*EXTRAIT À LIRE*.

■ ■ ■ ■

Jugements de la Cour canadienne de l'impôt

Informations sur la décision

Contenu de la décision

 

 

 

 

Dossier : 2007-755(IT)I

ENTRE :

YVON THIBAULT,

appelant,

et

 

SA MAJESTÉ LA REINE,

intimée.

____________________________________________________________________

Appel entendu le 22 août 2007, à Montréal (Québec)

 

Devant : L'honorable juge Lucie Lamarre

 

Comparutions :

 

Pour l’appelant :

L’appelant lui-même

 

 

Avocate de l’intimée :

Me Chantal Roberge

____________________________________________________________________

 

JUGEMENT

 

          L'appel de la cotisation établie en vertu de la Loi de l'impôt sur le revenu pour l'année d'imposition 2003 est rejeté, selon les motifs de jugement ci-joints.

 

Signé à Ottawa, Canada, ce 30e jour d’août 2007.

 

 

 

« Lucie Lamarre »

Juge Lamarre

 

 


 

 

 

 

Référence : 2007CCI515

Date : 20070830

Dossier : 2007-755(IT)1

ENTRE :

YVON THIBAULT,

appelant,

et

 

SA MAJESTÉ LA REINE,

intimée.

 

 

 

MOTIFS DU JUGEMENT

 

La juge Lamarre

 

[1]     L’appelant conteste la cotisation établie par le ministre du Revenu national (« Ministre ») pour l’année d’imposition 2003 par laquelle le Ministre a refusé de considérer comme un gain en capital, le profit de 139 935 $ réalisé par l’appelant à l’égard de transactions boursières. Le Ministre a plutôt considéré ce profit comme un revenu d’entreprise. En conséquence, le report d’une perte en capital pour le même montant provenant d’une année antérieure (1995) a été refusé. Le Ministre a également imposé une pénalité aux termes du paragraphe 163(2) de la Loi de l’impôt sur le revenu (« Loi »), sur la portion du profit qui n’avait pas été inclus par l’appelant dans sa déclaration de revenu, étant donné que ce dernier avait considéré ce profit comme un gain en capital (soit sur 50% de 139 935 $).

 

[2]     Au niveau de l’opposition, l’appelant ne s’était objecté qu’à l’imposition de la pénalité (pièce I‑1, onglet 1). Devant cette Cour, l’appelant conteste également la qualification du profit comme un profit d'entreprise. Il soutient qu'il s'agit plutôt d'un gain en capital, contre lequel il réclame l’application de la perte en capital réalisée en 1995.

 

[3]     L’appelant est agronome et travaille chez Maple Leaf depuis 32 ans. Depuis 2000, il est vice-président d’une division de cette entreprise « Shur‑Gain Quebec ». Tous les directeurs de cette division dans la province de Québec se rapportent à lui pour tout ce qui touche l’administration, la production, les ventes et tout ce qui est relié au plan d’affaires de cette entreprise. Au cours des années 2002 et 2004, il a reçu une rémunération annuelle de cette entreprise variant de 210 000 $ à 240 000 $.

■ ■ ■ ■

*DONNÉES DISPONIBLES*.
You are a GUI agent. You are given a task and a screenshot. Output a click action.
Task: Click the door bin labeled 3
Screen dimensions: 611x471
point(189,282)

■ ■ ■ ■

Dans le jugement de la Cour canadienne de l'impôt, quel montant de profit l'appelant a-t-il tiré de ses transactions boursières pour l'année d'imposition 2003 ?

L'appelant a réalisé un profit de 139 935 $.